Perspective

La fiction, la réalité et la crise mondiale du capitalisme

Lundi, il semblait y avoir deux mondes différents: l’un fondé sur la réalité et l’autre sur la fiction.

Dans le monde réel, la pandémie de Covid-19 a continué ses ravages mortels aux États-Unis et dans le monde entier. Les nouvelles étaient dominées par les d’articles parlant d’hôpitaux surpeuplés, de médecins, d’infirmières et de personnels de soutien épuisés, de patients souffrant et de mourants.

Mais dans le monde fictif des bourses et des finances mondiales, un climat d’euphorie incontrôlable régnait chez les investisseurs qui, comme s’ils organisaient une orgie à des funérailles, ont versé des milliards dans les actions et ont fait grimper l’indice Dow Jones américain de près de 7,5 pour cent. D’autres indices nationaux comme le DAX allemand (6 pour cent) et le FTSE britannique (plus de 3 pour cent) ont aussi affiché des gains substantiels.

Qu’est-ce qui a motivé cette célébration honteuse et éhontée?

Lundi, le nombre de morts aux États-Unis a dépassé la barre des 10.000. Malgré une très légère baisse du nombre total de nouveaux décès à New York dimanche, aucune preuve évidente n’existait que la virulence de la pandémie eût atteint son apogée dans ce centre urbain important.
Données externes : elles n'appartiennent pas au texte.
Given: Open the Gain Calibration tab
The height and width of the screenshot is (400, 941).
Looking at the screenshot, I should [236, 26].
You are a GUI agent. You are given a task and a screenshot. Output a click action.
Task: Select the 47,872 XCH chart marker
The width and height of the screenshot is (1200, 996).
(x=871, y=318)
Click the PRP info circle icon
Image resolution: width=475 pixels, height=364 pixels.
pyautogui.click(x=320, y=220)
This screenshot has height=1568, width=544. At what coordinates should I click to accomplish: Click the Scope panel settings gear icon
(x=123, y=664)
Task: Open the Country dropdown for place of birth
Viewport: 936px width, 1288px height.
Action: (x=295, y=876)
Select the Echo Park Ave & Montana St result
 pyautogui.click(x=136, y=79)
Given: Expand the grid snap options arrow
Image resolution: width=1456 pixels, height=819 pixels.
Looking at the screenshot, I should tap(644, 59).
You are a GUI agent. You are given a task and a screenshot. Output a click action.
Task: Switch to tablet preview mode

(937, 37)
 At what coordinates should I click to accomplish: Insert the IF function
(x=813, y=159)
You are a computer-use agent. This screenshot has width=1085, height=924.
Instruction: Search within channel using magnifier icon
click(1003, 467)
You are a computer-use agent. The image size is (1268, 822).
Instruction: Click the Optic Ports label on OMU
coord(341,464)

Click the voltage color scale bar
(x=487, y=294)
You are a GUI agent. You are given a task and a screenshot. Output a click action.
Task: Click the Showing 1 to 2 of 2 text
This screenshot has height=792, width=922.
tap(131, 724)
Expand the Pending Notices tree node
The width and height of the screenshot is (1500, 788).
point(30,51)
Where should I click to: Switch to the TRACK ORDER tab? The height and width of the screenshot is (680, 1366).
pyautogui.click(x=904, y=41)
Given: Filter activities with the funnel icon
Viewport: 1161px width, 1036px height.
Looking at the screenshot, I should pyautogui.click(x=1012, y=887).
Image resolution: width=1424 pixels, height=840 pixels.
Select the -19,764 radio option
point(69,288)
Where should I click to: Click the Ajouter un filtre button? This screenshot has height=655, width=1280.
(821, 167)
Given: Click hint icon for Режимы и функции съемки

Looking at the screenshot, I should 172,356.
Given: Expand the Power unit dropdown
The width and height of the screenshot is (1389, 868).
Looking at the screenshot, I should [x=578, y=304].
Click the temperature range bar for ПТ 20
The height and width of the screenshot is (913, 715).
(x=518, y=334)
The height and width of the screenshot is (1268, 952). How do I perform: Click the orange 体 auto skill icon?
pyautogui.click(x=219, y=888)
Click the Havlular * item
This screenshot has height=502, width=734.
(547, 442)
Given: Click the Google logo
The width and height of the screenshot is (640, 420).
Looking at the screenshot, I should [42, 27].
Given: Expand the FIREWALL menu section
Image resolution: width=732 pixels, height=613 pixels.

De plus, il est absolument certain que d’autres grands centres urbains et, plus généralement, de grandes parties des États-Unis doivent encore subir de plein fouet la pandémie. Le niveau des tests reste tellement désorganisé et primitif qu’il n’y a pas de données objectives permettant de faire des prévisions fiables sur quand les travailleurs pourront reprendre leur travail en toute sécurité.

La situation économique est désastreuse et se détériore. L’ancienne présidente de la Réserve fédérale, Janet Yellen, a déclaré lundi dans une interview à CNBC que les États-Unis étaient au milieu d’une récession «absolument choquante». Le chômage atteint 13 %, a estimé Yellen, et la contraction globale de l’économie américaine était déjà de 30 %.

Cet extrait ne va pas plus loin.